The solution is (in principle) obvious: define a measure only on a collection of subsets. The hard part is find a collection that is small enough to work but large enough to be useful. One collection was proposed by Emile Borel: start with open intervals \((a,b)\), where \(-\infty< a < b< \infty\). Now take any countable union or intersection of such intervals. The result is called a \(\sigma\)-algebra or \(\sigma\)-field.

So a \(\sigma\)-algebra includes (for example), the interval \((0, \infty)=\cap_{i=1}^n (0,i)\) or \((0, 1)=\cap_{i=1}^n (0,1+1/i)\).

Notice that the cardinality of the Borel \(\sigma\)-algebra is that of the real line (why?).

This even works when one considers spaces other than the real numbers by replacing the concept of an open interval with the idea of an open set, essentially a set with no boundary points.

The resulting set is called a Borel \(\sigma\)-algebra, and it is possible to define a consistent measure on such a space. Moreover, it turns out to be large enough to yield an interesting theory!

Now we have the following definition: A probability space is a triple \((\Omega, \mathcal{F} , P)\), where \(\Omega\) is the set of outcomes, \(\mathcal{F}\) is a \(\sigma\)-filed on \(\Omega\) and P is the probabilities on sets in \(\mathcal{F}\).

Example

\(\Omega=\{1,2, .., N\}\), \(\mathcal{F}\) is the set of all subsets of \(\Omega\), and \(P(i)=p_i\) such that \(p_i\ge0\) and \(\sum p_i=1\).

Example

\(\Omega=[0,1]\), \(\mathcal{F}\) is Boral \(\sigma\)-field and \(P(\{(a,b)\})=b-a\).

This of course is the Lebesgue measure on [0,1].

Random Variables

Next we can introcude random variables as follows: say we have a probability space \((\Omega, \mathcal{F} , P)\). A random variable X is a function from \(\mathcal{F}\rightarrow \mathcal{R}\) suh that for any Borel set \(B\subset \mathcal{R}\) we have

\[X^{-1}(B) =\{\omega\subset\Omega: X(\omega)\subset B\} \subset \mathcal{F}\]

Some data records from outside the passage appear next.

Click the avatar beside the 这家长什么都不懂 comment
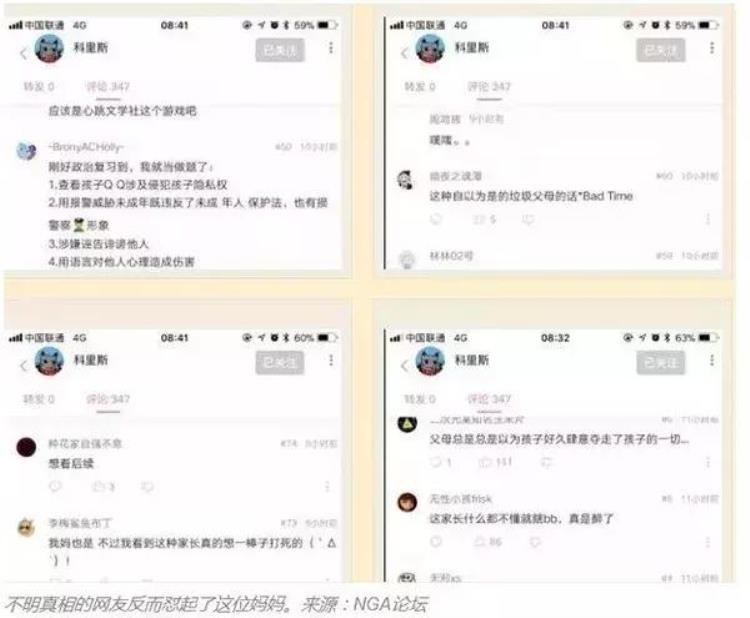750x618 pixels. click(x=408, y=502)
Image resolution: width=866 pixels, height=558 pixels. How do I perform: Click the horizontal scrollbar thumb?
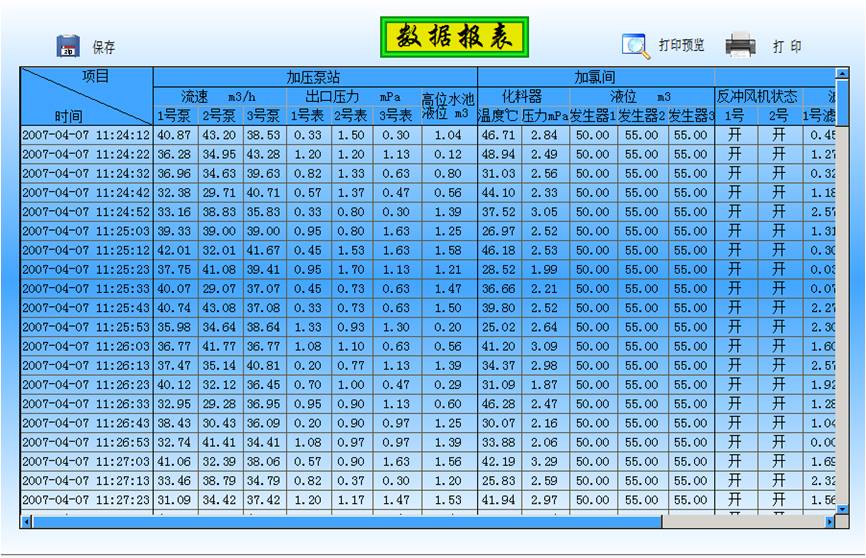[x=347, y=521]
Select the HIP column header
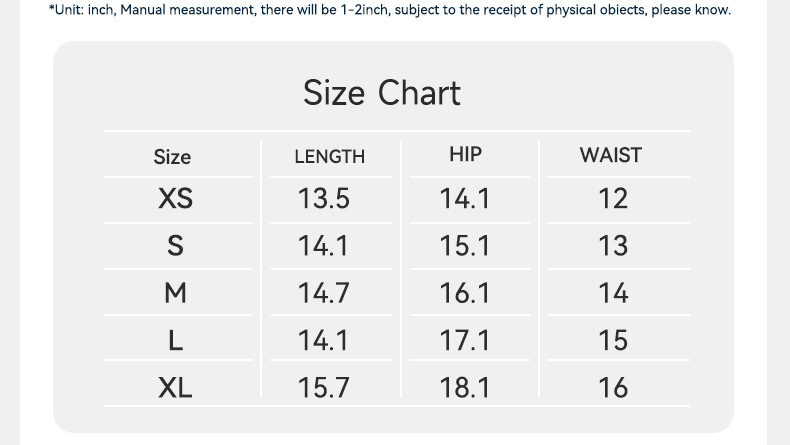Screen dimensions: 790x445 [x=465, y=154]
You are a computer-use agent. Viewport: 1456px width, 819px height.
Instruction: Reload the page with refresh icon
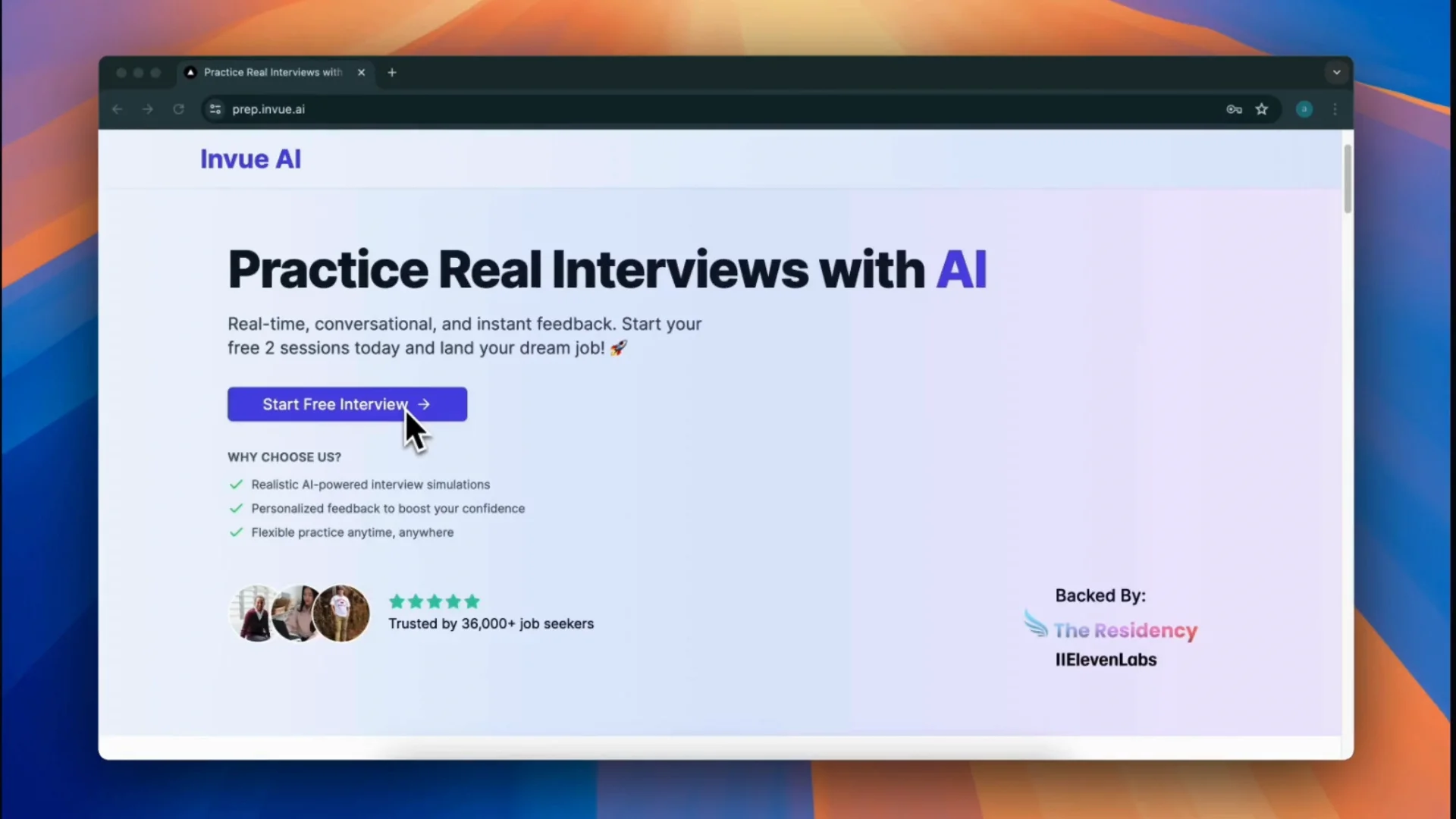pyautogui.click(x=178, y=109)
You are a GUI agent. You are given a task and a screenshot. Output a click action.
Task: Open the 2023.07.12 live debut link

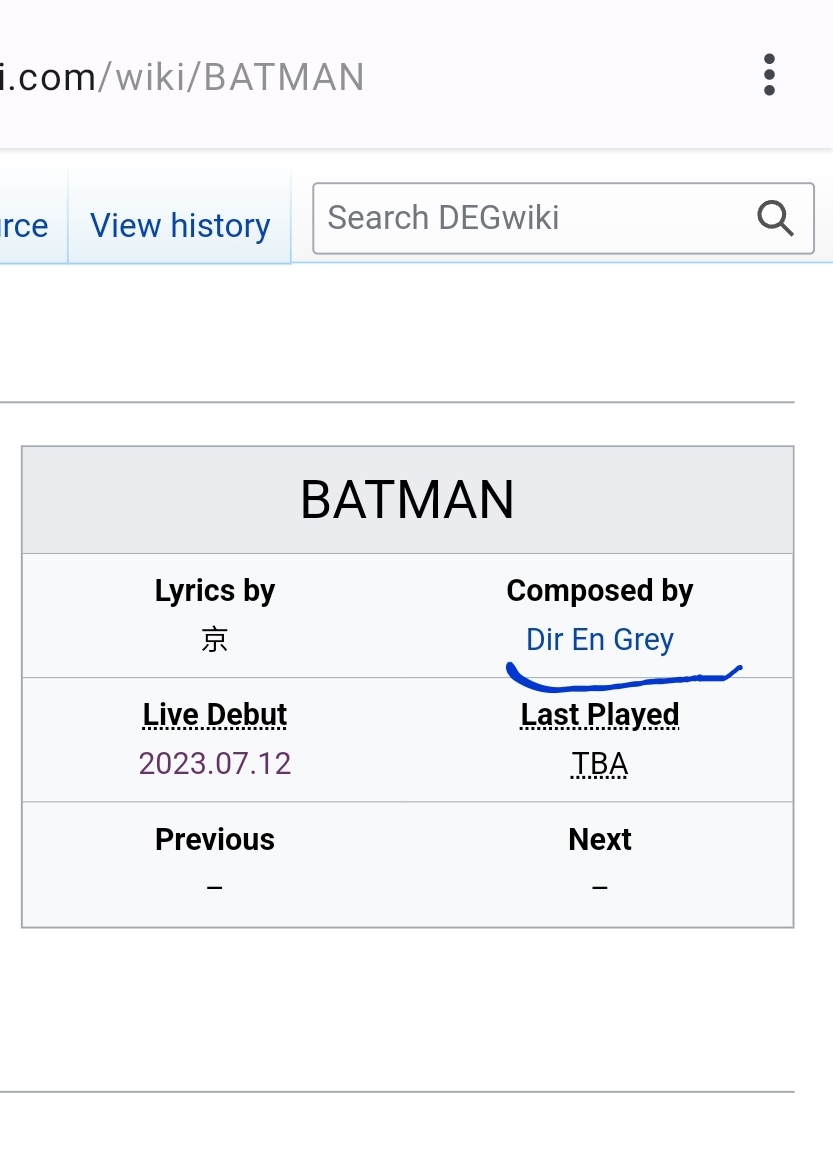[x=214, y=764]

If X is a random variable on \((\Omega, \mathcal{F} , P)\), then X induces a probability measure on \(\mathcal{R}\) called a distribution by setting \(\mu(A)=P(X\in A)\) for any Borel set A.

Example

\(\Omega=[0,1]\), \(\mathcal{F}\) is Boral \(\sigma\)-field and \(P(\{(a,b)\})=b-a\). Define \(X(\omega)=\omega\), so

\[ P(X^{-1}(\{(a,b\})) = P(\{(a,b)\})=b-a \]

so \(X\sim U[0,1]\)!

Example

\(\Omega=[0,1]\), \(\mathcal{F}\) is Boral \(\sigma\)-field and \(P(\{(a,b)\})=b-a\). Define \(X(\omega)=-\log \omega\), so

\[ \begin{aligned} &P(X^{-1}(\{(a,b\})) = \\ &P(\{\omega\in [0,1]: a<X(\omega)<b\}) = \\ &P(\{\omega\in [0,1]: a<-\log \omega<b\}) = \\ &P(\{\omega\in [0,1]: -b<\log \omega<-a\}) = \\ &P(\{\omega\in [0,1]: e^{-b}< \omega<e^{-a} \}) = \\ &P(\{(e^{-b},e^{-a}) \}) = e^{-a}-e^{-b}\\ \end{aligned} \]

so \(X\sim Exp(1)\)!

Independence

We originally defined independence for two events A and B by \(P(A\cap B)=P(A)P(B)\). Then we extended this to independence of two random variables. We can now extend this once more to the independence of two \(\sigma\)-fields: they are independent if for any set \(A\in\mathcal{F}\), \(B\in\mathcal{G}\), A and B are independent.

Expectation

Say we have a probability space \((\Omega, \mathcal{F} , P)\) and a random variable X. Then the expected value of X is defined by

\(E[X]=\int X dP\)

What is \(\int X dP\)? To define this would take us to far into measure theory, suffice it to say that (in simple cases) it ends up to be like a sum if X is discrete and like a Riemann integral if X is continuous.